Saturday, April 4, 2020

Week 10: Comes to Venus Melancholy

There were so many short story options on the resource page this week. I decided to chose one at random and ended up reading Come to Venus Melancholy by Thomas M. Disch. And it was definitely melancholy. The story is being spoken by a female cyborg on Venus to a listener who may or may not (more likely not) exist. Initially, the reader is thrown in with no context as to what is going on. However, over this story’s eight pages we learn who this machine is, why she is there, her history, and the absolute despair of her current situation. The android, whose name is Selma, has been in complete isolation for over fifteen years. In her early life, she was a human diagnosed with leukemia, who chose to be striped of her body and placed into a cybernetic tank of some kind. She is attached to a house on Venus, and it was her purpose to keep a man named John company while he lived there in isolation. John’s job was to collect slugs for some unknown power to use for some unknown purpose, and Selma reveals that she was in love with him at one point. However, one day the two got in a fight. John destroyed her hearing and vision, and abandoned her. At the present time, Selma feels as if someone may be in the house with her, but she cannot know for sure. She begs to be destroyed and set free from her prison, however no release seems to come.

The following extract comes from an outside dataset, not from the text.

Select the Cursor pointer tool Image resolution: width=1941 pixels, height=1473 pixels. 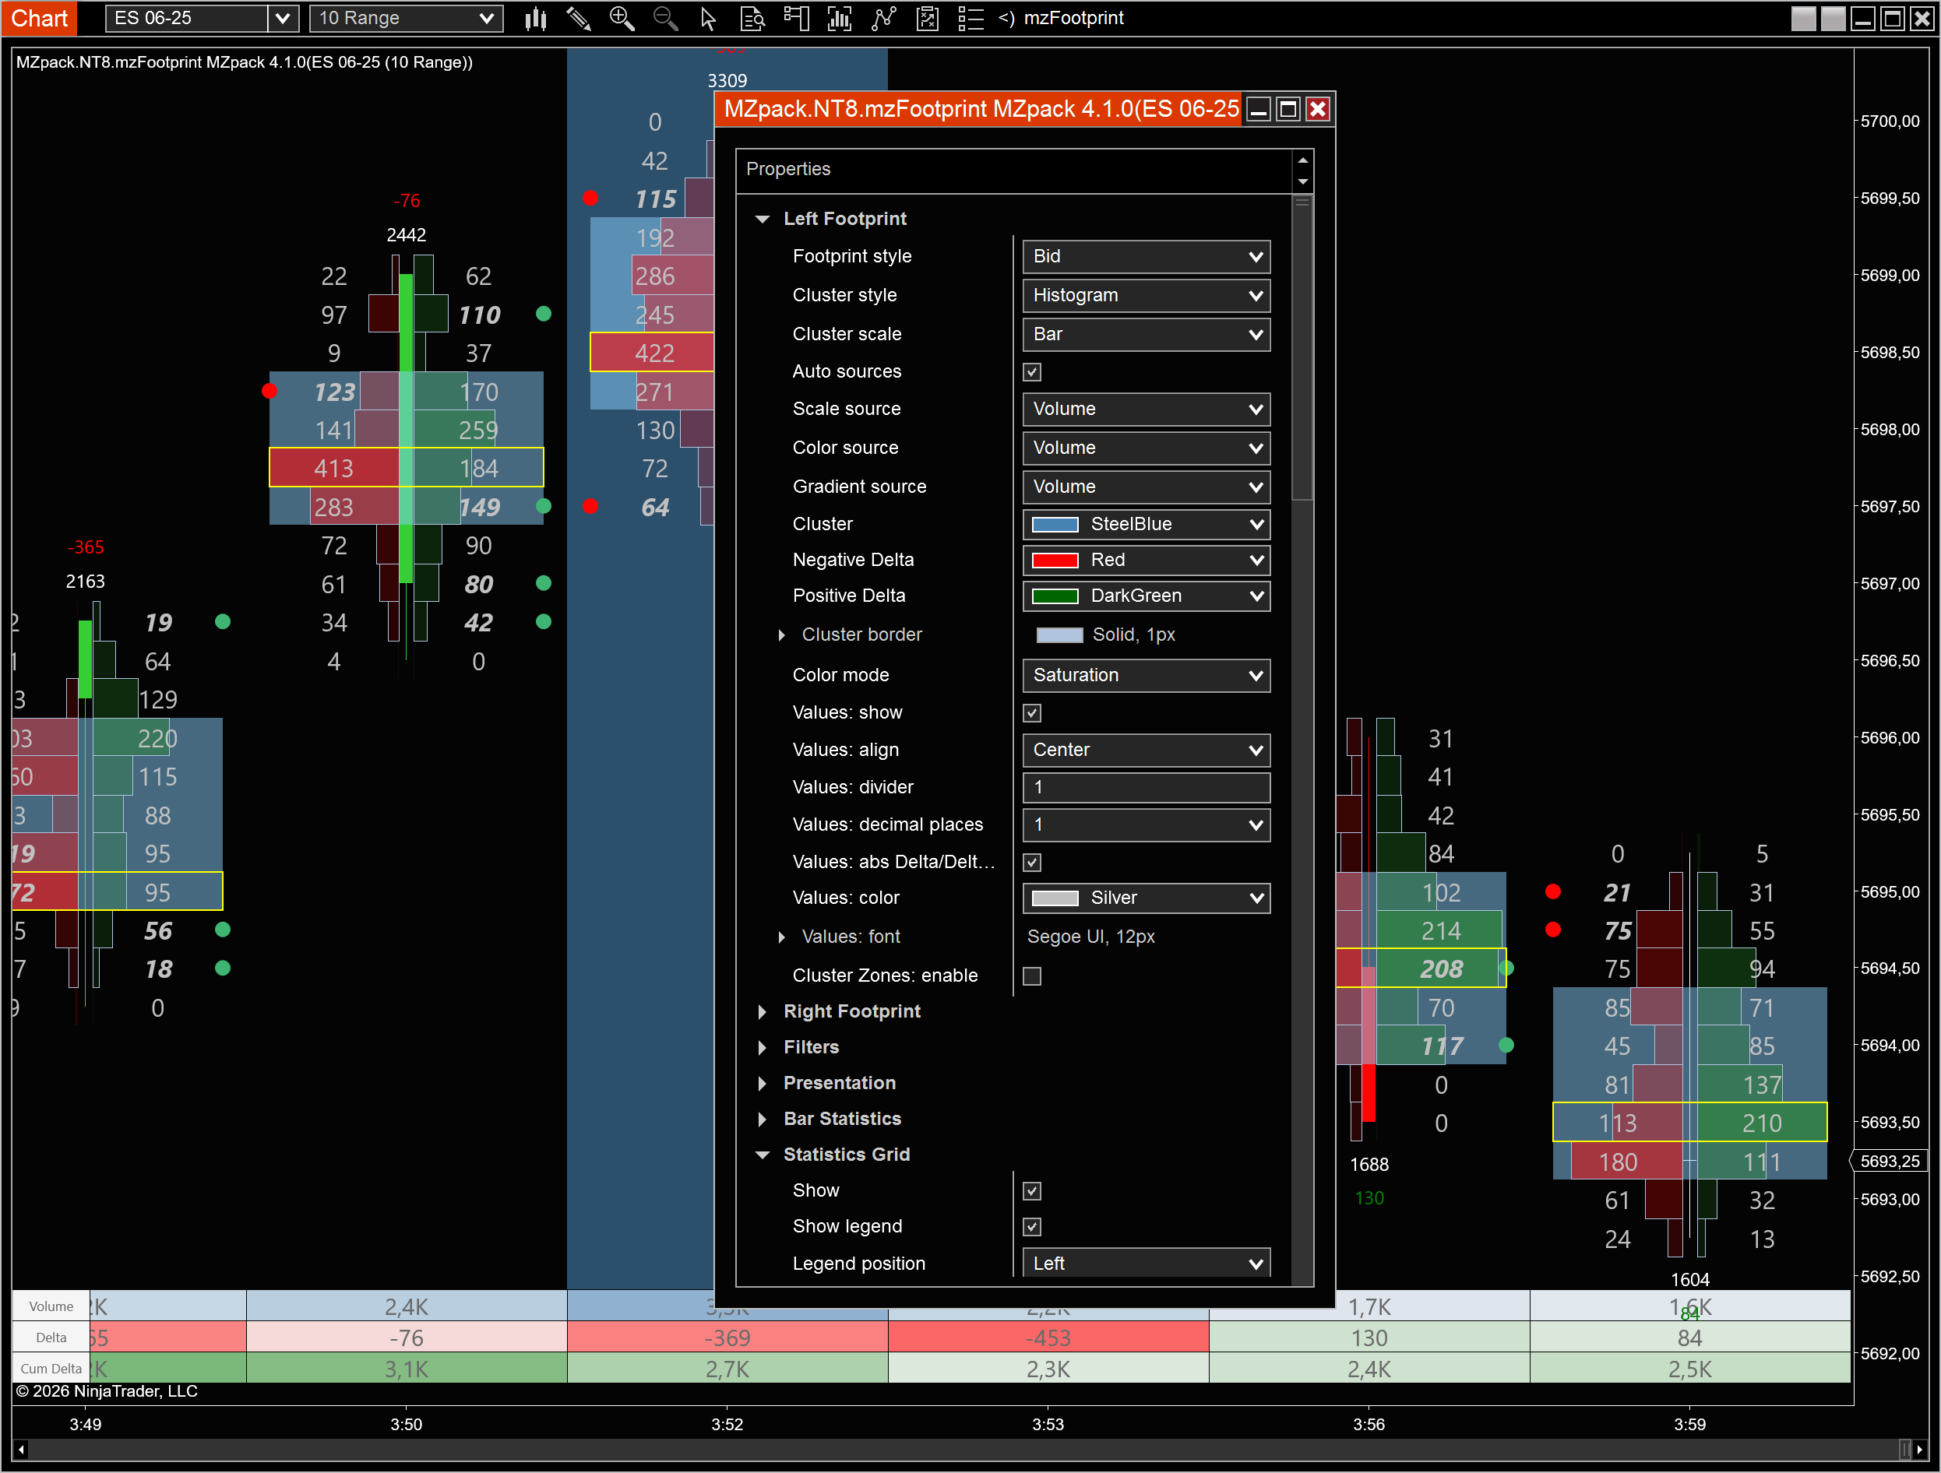tap(708, 18)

This story felt as if it could easily have been inspiration for an episode of Black Mirror. That show spends numerous episodes exploring the idea of combining human minds with the immortal bodies of machines. Many episodes feature characters who are trapped forever as digital copies of themselves in technological prisons. Both these works explore themes of isolation, sanity, and the ethical implications of such advancements. The main character, Selma, would probably much rather had died of leukemia if she known what fate awaited her as a cyborg. The way this story is written gives the readers a tragic look into Selma’s mind, and shows us the psychological horror of being blind, deaf, and trapped forever. All Selma has to entertain herself is the ticking of the clock in her abdomen and the poetry she has memorized. This love of poetry seems to be the main thing she retained from her life as a human. One thing I also found interesting was her description of being a cyborg as a form of “afterlife.” Unfortunately, this afterlife is much more of a hell than a heaven.